- Page
BEGIN

[PATCH] aarch64: Add extend-as-extract-with-shift pattern [PR96998]

Thu Sep 10 18:18:01 GMT 2020

Alex Coplan <alex.coplan@arm.com> writes:
> Hello,
>
> Since r11-2903-g6b3034eaba83935d9f6dfb20d2efbdb34b5b00bf introduced a
> canonicalization from mult to shift on address reloads, a missing
> pattern in the AArch64 backend was exposed.
>
> In particular, we were missing the ashift variant of
> *add_<optab><mode>_multp2 (this mult variant is redundant and was
> removed in r11-3033-g2f8ae301f6a125f50b0a758047fcddae7b68daa8).
>
> This patch adds that missing pattern (fixing PR96998), updates
> aarch64_is_extend_from_extract() to work for the shift pattern (instead
> of the redundant mult variant) and updates callers in the cost
> calculations to apply the costing for the shift variant instead.

Hmm.  I think we should instead fix this in combine.  For the related
testcase:

void g(void) {
  int g;
  for (;; g = h()) {
    asm volatile ("" :: "r"(&d.e[g]));
  }
}

combine tries:

Trying 9 -> 10:
    9: r99:DI=sign_extend(r93:SI)<<0x2
      REG_DEAD r93:SI
   10: r100:DI=r96:DI+r99:DI
      REG_DEAD r99:DI
Successfully matched this instruction:
(set (reg:DI 100)
    (plus:DI (ashift:DI (sign_extend:DI (reg/v:SI 93 [ g ]))
            (const_int 2 [0x2]))
        (reg/f:DI 96)))
allowing combination of insns 9 and 10
original costs 4 + 4 = 8
replacement cost 8
deferring deletion of insn with uid = 9.
modifying insn i3    10: r100:DI=sign_extend(r93:SI)<<0x2+r96:DI
      REG_DEAD r93:SI
deferring rescan insn with uid = 10.

where (shift (extend …) …) is IMO the correct representation of this
operation.  The new pattern comes from this code in make_extraction:

  else if (GET_CODE (inner) == ASHIFT
	   && CONST_INT_P (XEXP (inner, 1))

END

- Set problem A
In the records, rewrite the lines from the one containing "Given: Click the TERRITORY" through the end of the records, replacing "Instruction" with "Goal" everywhere and leaving everything else unchanged.

- Provided records
BEGIN

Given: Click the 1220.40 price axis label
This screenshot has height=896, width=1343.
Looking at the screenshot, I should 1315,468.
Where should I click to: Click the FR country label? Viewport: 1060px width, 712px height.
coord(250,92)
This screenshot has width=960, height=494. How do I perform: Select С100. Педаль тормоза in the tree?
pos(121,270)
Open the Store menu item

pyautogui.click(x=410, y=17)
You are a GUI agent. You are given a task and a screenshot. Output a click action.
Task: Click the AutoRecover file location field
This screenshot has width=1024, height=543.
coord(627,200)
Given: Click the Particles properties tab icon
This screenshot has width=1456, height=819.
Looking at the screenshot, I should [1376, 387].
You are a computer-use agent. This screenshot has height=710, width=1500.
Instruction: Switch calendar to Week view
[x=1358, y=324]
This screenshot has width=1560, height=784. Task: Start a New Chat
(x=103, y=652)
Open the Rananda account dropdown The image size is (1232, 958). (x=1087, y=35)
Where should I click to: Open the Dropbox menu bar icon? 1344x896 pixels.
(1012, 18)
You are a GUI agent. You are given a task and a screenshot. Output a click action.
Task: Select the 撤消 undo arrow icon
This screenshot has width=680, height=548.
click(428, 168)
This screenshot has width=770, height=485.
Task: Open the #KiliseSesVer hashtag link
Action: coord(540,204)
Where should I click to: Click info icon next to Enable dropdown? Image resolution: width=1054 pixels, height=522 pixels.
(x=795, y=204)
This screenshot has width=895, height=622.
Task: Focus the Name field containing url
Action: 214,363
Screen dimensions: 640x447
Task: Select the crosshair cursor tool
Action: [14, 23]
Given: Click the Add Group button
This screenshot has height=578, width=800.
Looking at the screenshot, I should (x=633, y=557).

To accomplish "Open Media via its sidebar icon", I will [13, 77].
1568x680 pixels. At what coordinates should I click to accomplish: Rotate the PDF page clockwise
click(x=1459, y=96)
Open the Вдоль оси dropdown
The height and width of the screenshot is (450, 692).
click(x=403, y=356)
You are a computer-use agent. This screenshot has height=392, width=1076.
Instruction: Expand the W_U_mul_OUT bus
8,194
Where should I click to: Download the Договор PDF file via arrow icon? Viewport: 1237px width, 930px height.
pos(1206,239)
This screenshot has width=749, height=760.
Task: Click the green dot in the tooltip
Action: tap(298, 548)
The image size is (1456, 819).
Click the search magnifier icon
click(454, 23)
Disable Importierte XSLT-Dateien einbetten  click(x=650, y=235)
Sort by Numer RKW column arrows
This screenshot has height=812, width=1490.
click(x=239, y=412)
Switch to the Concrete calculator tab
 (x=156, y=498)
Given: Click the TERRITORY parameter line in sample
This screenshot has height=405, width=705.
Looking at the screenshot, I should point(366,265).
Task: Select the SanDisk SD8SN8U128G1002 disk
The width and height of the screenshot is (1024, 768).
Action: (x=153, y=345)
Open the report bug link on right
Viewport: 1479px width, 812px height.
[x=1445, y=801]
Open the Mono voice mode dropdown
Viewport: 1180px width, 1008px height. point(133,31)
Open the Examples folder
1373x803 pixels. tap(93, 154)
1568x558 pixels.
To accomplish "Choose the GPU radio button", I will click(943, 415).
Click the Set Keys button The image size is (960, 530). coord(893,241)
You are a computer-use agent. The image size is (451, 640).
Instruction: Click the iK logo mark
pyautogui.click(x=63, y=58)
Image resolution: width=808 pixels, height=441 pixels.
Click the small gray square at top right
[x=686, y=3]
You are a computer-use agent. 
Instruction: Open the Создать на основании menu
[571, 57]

END

- Set problem B
Answer these questions about the patch discussion:
(i) Which revision introduced the canonicalization from mult to shift on address reloads?
(ii) What replacement cost did combine report when combining insns 9 and 10?
(iii) In which function does the reviewer say the new pattern comes from?

- Complete response A
Given: Click the TERRITORY parameter line in sample
This screenshot has height=405, width=705.
Looking at the screenshot, I should point(366,265).
Task: Select the SanDisk SD8SN8U128G1002 disk
The width and height of the screenshot is (1024, 768).
Action: (x=153, y=345)
Open the report bug link on right
Viewport: 1479px width, 812px height.
[x=1445, y=801]
Open the Mono voice mode dropdown
Viewport: 1180px width, 1008px height. point(133,31)
Open the Examples folder
1373x803 pixels. tap(93, 154)
1568x558 pixels.
To accomplish "Choose the GPU radio button", I will click(943, 415).
Click the Set Keys button The image size is (960, 530). coord(893,241)
You are a computer-use agent. The image size is (451, 640).
Goal: Click the iK logo mark
pyautogui.click(x=63, y=58)
Image resolution: width=808 pixels, height=441 pixels.
Click the small gray square at top right
[x=686, y=3]
You are a computer-use agent. 
Goal: Open the Создать на основании menu
[571, 57]

- Complete response B
(i) r11-2903-g6b3034eaba83935d9f6dfb20d2efbdb34b5b00bf
(ii) 8
(iii) make_extraction